━━ The data ━━

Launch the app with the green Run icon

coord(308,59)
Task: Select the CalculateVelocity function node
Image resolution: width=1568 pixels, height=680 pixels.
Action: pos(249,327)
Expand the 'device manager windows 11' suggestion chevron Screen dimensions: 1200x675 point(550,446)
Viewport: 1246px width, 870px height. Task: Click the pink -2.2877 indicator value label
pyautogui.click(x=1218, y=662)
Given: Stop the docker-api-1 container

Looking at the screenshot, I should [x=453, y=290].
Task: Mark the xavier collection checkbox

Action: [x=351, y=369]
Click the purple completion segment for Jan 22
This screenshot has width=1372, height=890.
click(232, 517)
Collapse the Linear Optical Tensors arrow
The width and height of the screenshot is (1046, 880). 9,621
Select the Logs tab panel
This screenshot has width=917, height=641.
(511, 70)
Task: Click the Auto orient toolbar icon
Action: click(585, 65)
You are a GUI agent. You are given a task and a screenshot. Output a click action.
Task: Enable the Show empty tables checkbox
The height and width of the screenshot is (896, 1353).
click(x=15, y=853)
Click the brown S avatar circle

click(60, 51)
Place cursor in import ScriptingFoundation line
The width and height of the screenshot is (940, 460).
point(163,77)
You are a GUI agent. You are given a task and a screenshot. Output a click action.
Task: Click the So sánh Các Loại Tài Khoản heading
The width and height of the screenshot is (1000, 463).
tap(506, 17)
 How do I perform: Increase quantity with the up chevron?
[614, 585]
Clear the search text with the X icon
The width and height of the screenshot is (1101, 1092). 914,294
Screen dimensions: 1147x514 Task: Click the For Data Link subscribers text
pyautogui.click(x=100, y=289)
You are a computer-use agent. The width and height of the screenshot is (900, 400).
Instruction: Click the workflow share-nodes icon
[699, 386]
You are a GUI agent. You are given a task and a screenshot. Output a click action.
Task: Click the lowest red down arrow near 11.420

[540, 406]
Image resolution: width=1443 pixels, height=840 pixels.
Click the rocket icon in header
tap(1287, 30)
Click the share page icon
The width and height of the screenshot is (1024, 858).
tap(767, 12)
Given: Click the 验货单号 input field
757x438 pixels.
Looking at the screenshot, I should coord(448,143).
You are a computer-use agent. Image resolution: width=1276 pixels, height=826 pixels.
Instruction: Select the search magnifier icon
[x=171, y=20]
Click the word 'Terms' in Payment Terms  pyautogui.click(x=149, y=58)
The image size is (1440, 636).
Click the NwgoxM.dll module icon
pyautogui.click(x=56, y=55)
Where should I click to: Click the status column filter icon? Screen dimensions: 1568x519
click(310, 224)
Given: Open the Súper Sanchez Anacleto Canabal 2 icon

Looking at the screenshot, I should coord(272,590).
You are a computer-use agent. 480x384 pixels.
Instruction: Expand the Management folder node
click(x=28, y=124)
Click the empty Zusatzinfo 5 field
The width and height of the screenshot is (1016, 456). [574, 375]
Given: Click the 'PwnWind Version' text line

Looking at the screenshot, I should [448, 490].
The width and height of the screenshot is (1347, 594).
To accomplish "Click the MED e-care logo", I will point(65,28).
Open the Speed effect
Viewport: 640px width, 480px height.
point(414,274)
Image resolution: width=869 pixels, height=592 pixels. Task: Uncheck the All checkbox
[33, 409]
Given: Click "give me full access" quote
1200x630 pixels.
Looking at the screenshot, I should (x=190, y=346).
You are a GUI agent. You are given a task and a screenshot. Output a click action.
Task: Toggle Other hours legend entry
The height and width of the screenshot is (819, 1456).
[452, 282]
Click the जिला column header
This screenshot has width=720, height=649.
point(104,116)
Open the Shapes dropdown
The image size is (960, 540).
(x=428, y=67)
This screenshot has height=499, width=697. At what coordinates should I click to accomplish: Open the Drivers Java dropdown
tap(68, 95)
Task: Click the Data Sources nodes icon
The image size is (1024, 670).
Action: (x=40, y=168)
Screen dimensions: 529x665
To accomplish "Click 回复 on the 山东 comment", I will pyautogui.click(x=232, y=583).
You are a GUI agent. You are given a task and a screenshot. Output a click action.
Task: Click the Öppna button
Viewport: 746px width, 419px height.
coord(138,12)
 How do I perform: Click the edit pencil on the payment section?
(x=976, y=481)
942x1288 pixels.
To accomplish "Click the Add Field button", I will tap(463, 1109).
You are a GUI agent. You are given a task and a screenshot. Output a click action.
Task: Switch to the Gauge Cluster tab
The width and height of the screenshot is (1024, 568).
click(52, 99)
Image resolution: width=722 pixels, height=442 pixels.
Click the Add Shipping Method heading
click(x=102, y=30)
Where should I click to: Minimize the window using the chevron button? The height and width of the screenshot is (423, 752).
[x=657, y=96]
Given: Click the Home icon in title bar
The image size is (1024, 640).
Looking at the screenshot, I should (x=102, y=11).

━━━

=== Activity ===
Exactly as written, restate every line of the listing above.

=== The completed task ===
Launch the app with the green Run icon

coord(308,59)
Task: Select the CalculateVelocity function node
Image resolution: width=1568 pixels, height=680 pixels.
Action: pos(249,327)
Expand the 'device manager windows 11' suggestion chevron Screen dimensions: 1200x675 point(550,446)
Viewport: 1246px width, 870px height. Task: Click the pink -2.2877 indicator value label
pyautogui.click(x=1218, y=662)
Given: Stop the docker-api-1 container

Looking at the screenshot, I should [x=453, y=290].
Task: Mark the xavier collection checkbox

Action: [x=351, y=369]
Click the purple completion segment for Jan 22
This screenshot has width=1372, height=890.
click(232, 517)
Collapse the Linear Optical Tensors arrow
The width and height of the screenshot is (1046, 880). 9,621
Select the Logs tab panel
This screenshot has width=917, height=641.
(511, 70)
Task: Click the Auto orient toolbar icon
Action: click(585, 65)
You are a GUI agent. You are given a task and a screenshot. Output a click action.
Task: Enable the Show empty tables checkbox
The height and width of the screenshot is (896, 1353).
click(x=15, y=853)
Click the brown S avatar circle

click(60, 51)
Place cursor in import ScriptingFoundation line
The width and height of the screenshot is (940, 460).
point(163,77)
You are a GUI agent. You are given a task and a screenshot. Output a click action.
Task: Click the So sánh Các Loại Tài Khoản heading
The width and height of the screenshot is (1000, 463).
tap(506, 17)
 How do I perform: Increase quantity with the up chevron?
[614, 585]
Clear the search text with the X icon
The width and height of the screenshot is (1101, 1092). 914,294
Screen dimensions: 1147x514 Task: Click the For Data Link subscribers text
pyautogui.click(x=100, y=289)
You are a computer-use agent. The width and height of the screenshot is (900, 400).
Instruction: Click the workflow share-nodes icon
[699, 386]
You are a GUI agent. You are given a task and a screenshot. Output a click action.
Task: Click the lowest red down arrow near 11.420

[540, 406]
Image resolution: width=1443 pixels, height=840 pixels.
Click the rocket icon in header
tap(1287, 30)
Click the share page icon
The width and height of the screenshot is (1024, 858).
tap(767, 12)
Given: Click the 验货单号 input field
757x438 pixels.
Looking at the screenshot, I should coord(448,143).
You are a computer-use agent. Image resolution: width=1276 pixels, height=826 pixels.
Instruction: Select the search magnifier icon
[x=171, y=20]
Click the word 'Terms' in Payment Terms  pyautogui.click(x=149, y=58)
The image size is (1440, 636).
Click the NwgoxM.dll module icon
pyautogui.click(x=56, y=55)
Where should I click to: Click the status column filter icon? Screen dimensions: 1568x519
click(310, 224)
Given: Open the Súper Sanchez Anacleto Canabal 2 icon

Looking at the screenshot, I should coord(272,590).
You are a computer-use agent. 480x384 pixels.
Instruction: Expand the Management folder node
click(x=28, y=124)
Click the empty Zusatzinfo 5 field
The width and height of the screenshot is (1016, 456). [574, 375]
Given: Click the 'PwnWind Version' text line

Looking at the screenshot, I should [448, 490].
The width and height of the screenshot is (1347, 594).
To accomplish "Click the MED e-care logo", I will point(65,28).
Open the Speed effect
Viewport: 640px width, 480px height.
point(414,274)
Image resolution: width=869 pixels, height=592 pixels. Task: Uncheck the All checkbox
[33, 409]
Given: Click "give me full access" quote
1200x630 pixels.
Looking at the screenshot, I should (x=190, y=346).
You are a GUI agent. You are given a task and a screenshot. Output a click action.
Task: Toggle Other hours legend entry
The height and width of the screenshot is (819, 1456).
[452, 282]
Click the जिला column header
This screenshot has width=720, height=649.
point(104,116)
Open the Shapes dropdown
The image size is (960, 540).
(x=428, y=67)
This screenshot has height=499, width=697. At what coordinates should I click to accomplish: Open the Drivers Java dropdown
tap(68, 95)
Task: Click the Data Sources nodes icon
The image size is (1024, 670).
Action: (x=40, y=168)
Screen dimensions: 529x665
To accomplish "Click 回复 on the 山东 comment", I will pyautogui.click(x=232, y=583).
You are a GUI agent. You are given a task and a screenshot. Output a click action.
Task: Click the Öppna button
Viewport: 746px width, 419px height.
coord(138,12)
 How do I perform: Click the edit pencil on the payment section?
(x=976, y=481)
942x1288 pixels.
To accomplish "Click the Add Field button", I will tap(463, 1109).
You are a GUI agent. You are given a task and a screenshot. Output a click action.
Task: Switch to the Gauge Cluster tab
The width and height of the screenshot is (1024, 568).
click(52, 99)
Image resolution: width=722 pixels, height=442 pixels.
Click the Add Shipping Method heading
click(x=102, y=30)
Where should I click to: Minimize the window using the chevron button? The height and width of the screenshot is (423, 752).
[x=657, y=96]
Given: Click the Home icon in title bar
The image size is (1024, 640).
Looking at the screenshot, I should (x=102, y=11).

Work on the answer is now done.